The number of certified senior advisers has increased by 78 percent in the last five years. More than two dozen such programs now exist, and have enrolled more than 39,000 people over the last decade. The insurers Allianz, Old Mutual and American Equity have been listed as sponsors at seminars with names like the Million Dollar Academy, where thousands of sales representatives were advised to scare retirees by saying, “I am all that stands between you and potential catastrophic loss.” Other seminars instructed agents to “drive a wedge” between retirees and their established advisers.
In interviews, sales agents who have been accused of wrongdoing said they followed the guidance of insurance companies. “I did what I was told,” said Mr. DelMonico, before declining to discuss the lawsuit against him. “If it was so wrong, why did everyone let me do it for so many years?” (Could it be money???)

THE TASK: Repeat the passage on certified senior advisers from "In interviews, sales" up to and including "it be money???)", changing "lawsuit" to "complaint".

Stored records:
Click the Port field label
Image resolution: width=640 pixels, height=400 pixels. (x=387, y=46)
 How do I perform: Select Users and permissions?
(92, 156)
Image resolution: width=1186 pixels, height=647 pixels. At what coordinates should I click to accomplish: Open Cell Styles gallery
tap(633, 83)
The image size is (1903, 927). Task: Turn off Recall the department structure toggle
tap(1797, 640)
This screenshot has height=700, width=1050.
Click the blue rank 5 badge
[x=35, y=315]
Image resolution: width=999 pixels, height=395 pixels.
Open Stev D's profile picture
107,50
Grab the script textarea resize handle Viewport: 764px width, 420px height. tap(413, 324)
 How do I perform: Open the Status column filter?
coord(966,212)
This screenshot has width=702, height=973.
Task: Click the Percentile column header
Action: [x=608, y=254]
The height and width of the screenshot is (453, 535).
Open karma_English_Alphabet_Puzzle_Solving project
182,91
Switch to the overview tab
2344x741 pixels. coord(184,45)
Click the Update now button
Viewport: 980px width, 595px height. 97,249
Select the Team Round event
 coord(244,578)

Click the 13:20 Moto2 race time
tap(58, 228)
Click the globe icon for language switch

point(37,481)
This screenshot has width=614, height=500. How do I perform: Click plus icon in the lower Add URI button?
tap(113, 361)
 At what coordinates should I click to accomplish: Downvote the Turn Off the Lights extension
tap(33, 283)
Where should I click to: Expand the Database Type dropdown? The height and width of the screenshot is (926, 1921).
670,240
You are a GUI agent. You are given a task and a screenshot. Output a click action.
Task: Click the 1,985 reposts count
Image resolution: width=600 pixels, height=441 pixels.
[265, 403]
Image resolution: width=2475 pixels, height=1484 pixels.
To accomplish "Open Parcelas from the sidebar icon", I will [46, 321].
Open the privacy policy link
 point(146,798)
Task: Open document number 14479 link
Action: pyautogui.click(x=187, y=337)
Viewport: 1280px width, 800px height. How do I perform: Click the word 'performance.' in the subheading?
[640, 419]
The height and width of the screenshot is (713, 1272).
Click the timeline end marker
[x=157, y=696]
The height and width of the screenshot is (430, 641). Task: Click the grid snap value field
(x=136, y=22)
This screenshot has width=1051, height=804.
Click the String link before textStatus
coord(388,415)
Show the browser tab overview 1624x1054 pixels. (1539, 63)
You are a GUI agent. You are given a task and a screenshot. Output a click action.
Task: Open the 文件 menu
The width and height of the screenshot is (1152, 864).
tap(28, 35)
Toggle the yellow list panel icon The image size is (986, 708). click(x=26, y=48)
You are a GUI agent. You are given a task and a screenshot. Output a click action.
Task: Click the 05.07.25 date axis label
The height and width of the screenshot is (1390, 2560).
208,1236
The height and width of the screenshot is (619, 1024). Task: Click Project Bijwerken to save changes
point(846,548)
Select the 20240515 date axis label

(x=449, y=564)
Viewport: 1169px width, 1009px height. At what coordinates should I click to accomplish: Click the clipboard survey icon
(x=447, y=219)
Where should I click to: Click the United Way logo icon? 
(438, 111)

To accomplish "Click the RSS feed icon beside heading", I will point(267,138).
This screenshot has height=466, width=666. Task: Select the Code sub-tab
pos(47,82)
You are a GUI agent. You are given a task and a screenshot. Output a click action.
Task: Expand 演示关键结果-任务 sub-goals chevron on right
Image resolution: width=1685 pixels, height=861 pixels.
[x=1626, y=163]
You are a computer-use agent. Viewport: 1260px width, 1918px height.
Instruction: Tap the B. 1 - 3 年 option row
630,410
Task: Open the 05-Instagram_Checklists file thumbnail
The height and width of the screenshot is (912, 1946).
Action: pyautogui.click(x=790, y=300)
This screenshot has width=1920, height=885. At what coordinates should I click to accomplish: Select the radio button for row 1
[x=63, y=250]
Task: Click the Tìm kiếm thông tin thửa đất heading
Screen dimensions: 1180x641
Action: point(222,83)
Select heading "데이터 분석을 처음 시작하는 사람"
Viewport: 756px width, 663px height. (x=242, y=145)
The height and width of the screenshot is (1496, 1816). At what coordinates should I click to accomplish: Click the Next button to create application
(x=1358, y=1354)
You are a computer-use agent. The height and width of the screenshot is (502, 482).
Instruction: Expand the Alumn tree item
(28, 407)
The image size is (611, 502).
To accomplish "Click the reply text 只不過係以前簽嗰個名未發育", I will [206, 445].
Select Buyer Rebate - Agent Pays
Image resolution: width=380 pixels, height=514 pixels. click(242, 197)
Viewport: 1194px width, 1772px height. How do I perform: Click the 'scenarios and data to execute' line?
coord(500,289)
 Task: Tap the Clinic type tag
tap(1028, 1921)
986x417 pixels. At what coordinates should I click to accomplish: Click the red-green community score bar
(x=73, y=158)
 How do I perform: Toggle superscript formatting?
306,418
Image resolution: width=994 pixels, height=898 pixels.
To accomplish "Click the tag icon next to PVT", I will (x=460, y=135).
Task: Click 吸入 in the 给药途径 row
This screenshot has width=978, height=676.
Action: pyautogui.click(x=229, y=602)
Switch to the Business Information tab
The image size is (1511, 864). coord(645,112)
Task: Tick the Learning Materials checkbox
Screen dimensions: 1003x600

WORKED SOLUTION:
In interviews, sales agents who have been accused of wrongdoing said they followed the guidance of insurance companies. “I did what I was told,” said Mr. DelMonico, before declining to discuss the complaint against him. “If it was so wrong, why did everyone let me do it for so many years?” (Could it be money???)